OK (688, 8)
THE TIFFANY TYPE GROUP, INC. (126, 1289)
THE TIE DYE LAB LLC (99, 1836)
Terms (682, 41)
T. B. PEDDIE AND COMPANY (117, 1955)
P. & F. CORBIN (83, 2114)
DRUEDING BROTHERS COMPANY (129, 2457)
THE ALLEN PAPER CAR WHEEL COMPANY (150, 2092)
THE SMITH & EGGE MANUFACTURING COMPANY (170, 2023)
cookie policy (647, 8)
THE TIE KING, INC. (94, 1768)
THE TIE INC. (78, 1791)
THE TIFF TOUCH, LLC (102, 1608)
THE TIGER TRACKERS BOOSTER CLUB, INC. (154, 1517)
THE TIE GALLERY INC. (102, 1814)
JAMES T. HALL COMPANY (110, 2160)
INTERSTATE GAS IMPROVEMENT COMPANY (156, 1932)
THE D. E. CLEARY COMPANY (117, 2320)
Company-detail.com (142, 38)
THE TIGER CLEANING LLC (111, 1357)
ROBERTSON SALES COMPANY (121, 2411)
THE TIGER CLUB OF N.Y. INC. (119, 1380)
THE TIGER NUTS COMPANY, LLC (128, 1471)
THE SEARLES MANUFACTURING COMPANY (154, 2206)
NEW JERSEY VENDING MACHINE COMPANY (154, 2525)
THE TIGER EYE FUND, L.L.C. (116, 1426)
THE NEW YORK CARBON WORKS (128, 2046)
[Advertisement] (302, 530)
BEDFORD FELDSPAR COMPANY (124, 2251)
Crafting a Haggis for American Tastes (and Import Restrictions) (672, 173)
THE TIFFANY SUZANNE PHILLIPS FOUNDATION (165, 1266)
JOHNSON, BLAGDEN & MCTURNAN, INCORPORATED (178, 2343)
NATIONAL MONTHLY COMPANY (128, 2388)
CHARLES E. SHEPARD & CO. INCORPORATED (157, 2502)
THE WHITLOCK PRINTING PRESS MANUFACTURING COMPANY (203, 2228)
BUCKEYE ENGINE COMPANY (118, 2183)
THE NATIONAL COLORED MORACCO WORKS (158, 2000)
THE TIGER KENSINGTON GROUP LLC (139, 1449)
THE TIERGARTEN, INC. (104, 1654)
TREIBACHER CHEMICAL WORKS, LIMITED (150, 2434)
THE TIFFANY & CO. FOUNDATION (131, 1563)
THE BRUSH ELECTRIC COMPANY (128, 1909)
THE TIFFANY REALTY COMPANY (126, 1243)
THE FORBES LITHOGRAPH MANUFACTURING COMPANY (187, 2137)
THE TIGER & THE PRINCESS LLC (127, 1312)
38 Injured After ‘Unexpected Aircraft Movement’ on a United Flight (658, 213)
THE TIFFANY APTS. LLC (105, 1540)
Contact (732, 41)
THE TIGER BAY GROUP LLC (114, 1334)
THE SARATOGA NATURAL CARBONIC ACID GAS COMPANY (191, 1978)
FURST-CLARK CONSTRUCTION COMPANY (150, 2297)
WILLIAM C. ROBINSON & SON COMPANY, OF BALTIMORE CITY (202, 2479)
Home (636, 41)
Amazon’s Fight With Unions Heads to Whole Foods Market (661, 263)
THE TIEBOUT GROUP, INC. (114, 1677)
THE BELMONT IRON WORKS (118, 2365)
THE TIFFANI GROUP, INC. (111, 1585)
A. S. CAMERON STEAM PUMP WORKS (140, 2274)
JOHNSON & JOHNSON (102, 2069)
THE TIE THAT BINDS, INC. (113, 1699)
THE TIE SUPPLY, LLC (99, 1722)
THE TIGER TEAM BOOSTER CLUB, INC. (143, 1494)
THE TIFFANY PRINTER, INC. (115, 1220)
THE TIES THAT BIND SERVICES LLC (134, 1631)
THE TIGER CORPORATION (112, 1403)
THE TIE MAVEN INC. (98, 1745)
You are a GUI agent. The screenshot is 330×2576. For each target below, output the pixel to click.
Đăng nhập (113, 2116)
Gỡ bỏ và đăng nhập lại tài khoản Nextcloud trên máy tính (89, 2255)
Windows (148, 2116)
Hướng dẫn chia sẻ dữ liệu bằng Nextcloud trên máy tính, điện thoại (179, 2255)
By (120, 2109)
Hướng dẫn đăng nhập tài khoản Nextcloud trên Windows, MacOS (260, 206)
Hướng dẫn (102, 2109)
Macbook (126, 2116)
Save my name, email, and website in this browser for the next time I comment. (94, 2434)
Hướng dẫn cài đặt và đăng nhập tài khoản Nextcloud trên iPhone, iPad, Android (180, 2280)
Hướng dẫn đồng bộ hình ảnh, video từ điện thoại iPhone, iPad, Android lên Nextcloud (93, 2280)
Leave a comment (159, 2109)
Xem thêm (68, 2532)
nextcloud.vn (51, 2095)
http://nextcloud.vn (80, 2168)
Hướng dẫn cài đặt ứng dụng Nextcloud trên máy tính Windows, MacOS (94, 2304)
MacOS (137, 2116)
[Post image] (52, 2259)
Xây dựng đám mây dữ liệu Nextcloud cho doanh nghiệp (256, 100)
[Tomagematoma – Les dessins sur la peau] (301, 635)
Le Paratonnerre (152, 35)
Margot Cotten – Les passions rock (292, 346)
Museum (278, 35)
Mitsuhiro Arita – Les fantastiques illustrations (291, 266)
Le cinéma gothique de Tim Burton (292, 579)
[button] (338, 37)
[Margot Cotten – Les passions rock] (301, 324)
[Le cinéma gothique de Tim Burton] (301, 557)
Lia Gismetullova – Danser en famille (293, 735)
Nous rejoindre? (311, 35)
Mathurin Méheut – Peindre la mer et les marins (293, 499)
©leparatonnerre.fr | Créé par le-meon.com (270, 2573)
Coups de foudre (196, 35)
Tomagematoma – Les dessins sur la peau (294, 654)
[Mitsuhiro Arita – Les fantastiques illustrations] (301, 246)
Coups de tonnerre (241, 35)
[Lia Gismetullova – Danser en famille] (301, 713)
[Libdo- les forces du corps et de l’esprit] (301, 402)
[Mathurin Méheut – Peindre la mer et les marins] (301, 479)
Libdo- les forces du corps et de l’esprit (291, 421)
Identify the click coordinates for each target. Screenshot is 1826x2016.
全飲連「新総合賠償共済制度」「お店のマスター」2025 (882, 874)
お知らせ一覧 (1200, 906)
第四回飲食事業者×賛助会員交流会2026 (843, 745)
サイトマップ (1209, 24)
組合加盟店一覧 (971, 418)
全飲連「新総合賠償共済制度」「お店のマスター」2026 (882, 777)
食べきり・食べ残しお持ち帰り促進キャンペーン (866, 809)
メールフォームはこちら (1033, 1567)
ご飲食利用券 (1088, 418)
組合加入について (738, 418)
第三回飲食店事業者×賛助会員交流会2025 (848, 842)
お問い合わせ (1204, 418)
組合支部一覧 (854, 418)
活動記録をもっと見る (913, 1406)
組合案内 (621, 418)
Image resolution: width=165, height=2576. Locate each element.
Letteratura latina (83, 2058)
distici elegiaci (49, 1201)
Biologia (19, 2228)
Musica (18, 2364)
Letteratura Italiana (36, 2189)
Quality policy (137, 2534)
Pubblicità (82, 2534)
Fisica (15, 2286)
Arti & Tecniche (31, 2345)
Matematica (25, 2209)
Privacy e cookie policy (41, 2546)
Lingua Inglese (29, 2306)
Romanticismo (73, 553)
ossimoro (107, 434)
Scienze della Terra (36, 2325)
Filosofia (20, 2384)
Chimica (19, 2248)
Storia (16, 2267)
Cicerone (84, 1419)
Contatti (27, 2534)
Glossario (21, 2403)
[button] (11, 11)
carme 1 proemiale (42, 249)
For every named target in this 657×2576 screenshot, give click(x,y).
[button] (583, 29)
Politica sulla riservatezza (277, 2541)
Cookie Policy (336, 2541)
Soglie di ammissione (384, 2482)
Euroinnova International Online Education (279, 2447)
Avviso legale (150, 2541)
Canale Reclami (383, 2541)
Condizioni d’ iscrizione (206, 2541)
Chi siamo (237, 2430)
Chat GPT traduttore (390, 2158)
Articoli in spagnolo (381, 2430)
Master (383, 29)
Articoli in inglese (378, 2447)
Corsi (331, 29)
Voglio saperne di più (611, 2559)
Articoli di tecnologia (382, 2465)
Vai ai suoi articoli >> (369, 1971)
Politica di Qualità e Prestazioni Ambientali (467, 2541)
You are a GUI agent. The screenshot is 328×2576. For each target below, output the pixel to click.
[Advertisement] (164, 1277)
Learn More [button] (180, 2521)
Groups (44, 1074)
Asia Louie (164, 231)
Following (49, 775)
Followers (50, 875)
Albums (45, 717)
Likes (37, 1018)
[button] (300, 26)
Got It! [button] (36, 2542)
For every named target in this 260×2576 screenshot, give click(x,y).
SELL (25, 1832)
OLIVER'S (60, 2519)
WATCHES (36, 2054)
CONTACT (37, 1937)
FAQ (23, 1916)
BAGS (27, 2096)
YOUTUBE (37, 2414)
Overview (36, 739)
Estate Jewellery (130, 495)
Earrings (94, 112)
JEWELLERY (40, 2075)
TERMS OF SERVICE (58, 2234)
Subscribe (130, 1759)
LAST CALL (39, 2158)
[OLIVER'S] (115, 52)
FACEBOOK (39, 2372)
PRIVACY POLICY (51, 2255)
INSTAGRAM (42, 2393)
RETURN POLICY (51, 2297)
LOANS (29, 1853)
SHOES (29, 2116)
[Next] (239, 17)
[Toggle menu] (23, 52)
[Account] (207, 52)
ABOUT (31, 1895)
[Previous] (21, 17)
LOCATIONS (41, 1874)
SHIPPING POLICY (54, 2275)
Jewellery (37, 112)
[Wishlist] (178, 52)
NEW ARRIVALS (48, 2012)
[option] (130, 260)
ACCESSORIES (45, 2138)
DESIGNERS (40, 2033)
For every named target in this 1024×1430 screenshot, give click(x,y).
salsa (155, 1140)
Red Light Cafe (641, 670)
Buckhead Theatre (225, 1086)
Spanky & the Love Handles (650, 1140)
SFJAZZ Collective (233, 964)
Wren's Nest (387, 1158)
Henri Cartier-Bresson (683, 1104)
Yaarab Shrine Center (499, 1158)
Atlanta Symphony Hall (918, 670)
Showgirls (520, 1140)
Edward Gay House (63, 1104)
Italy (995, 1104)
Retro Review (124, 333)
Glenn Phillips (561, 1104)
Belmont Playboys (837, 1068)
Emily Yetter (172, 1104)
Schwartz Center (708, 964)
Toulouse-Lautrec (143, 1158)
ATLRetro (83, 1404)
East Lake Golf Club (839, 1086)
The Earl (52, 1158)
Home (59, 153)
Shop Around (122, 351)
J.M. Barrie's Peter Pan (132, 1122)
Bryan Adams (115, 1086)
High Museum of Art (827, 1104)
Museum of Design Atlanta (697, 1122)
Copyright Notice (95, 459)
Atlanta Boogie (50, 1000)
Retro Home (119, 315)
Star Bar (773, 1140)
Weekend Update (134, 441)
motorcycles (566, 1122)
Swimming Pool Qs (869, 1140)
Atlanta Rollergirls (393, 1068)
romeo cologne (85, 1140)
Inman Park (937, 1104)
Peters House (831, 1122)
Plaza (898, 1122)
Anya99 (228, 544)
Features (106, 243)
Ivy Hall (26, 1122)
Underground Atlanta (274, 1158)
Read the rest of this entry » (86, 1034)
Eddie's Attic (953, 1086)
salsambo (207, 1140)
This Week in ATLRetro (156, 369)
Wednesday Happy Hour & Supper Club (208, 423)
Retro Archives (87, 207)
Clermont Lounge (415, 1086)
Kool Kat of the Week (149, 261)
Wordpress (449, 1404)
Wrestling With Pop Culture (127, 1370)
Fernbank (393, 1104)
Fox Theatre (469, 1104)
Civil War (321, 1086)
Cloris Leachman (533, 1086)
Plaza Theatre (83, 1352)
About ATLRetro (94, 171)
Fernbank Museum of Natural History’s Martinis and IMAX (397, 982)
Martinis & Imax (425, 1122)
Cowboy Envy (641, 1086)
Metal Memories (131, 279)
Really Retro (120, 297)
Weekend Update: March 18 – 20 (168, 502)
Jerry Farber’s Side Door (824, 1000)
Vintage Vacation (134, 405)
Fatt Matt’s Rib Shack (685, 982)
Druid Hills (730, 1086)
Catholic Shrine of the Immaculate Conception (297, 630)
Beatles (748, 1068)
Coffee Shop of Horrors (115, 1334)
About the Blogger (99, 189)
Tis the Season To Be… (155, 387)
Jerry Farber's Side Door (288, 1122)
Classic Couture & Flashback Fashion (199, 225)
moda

........

What the exercise asks:
The line above containing "NEW ARRIVALS (48, 2012)", the line containing "Buckhead Theatre (225, 1086)", and every line between them are to be transcribed exactly; no other line is wanted.

Result of the exercise:
NEW ARRIVALS (48, 2012)
[option] (130, 260)
ACCESSORIES (45, 2138)
DESIGNERS (40, 2033)
For every named target in this 1024×1430 screenshot, give click(x,y).
salsa (155, 1140)
Red Light Cafe (641, 670)
Buckhead Theatre (225, 1086)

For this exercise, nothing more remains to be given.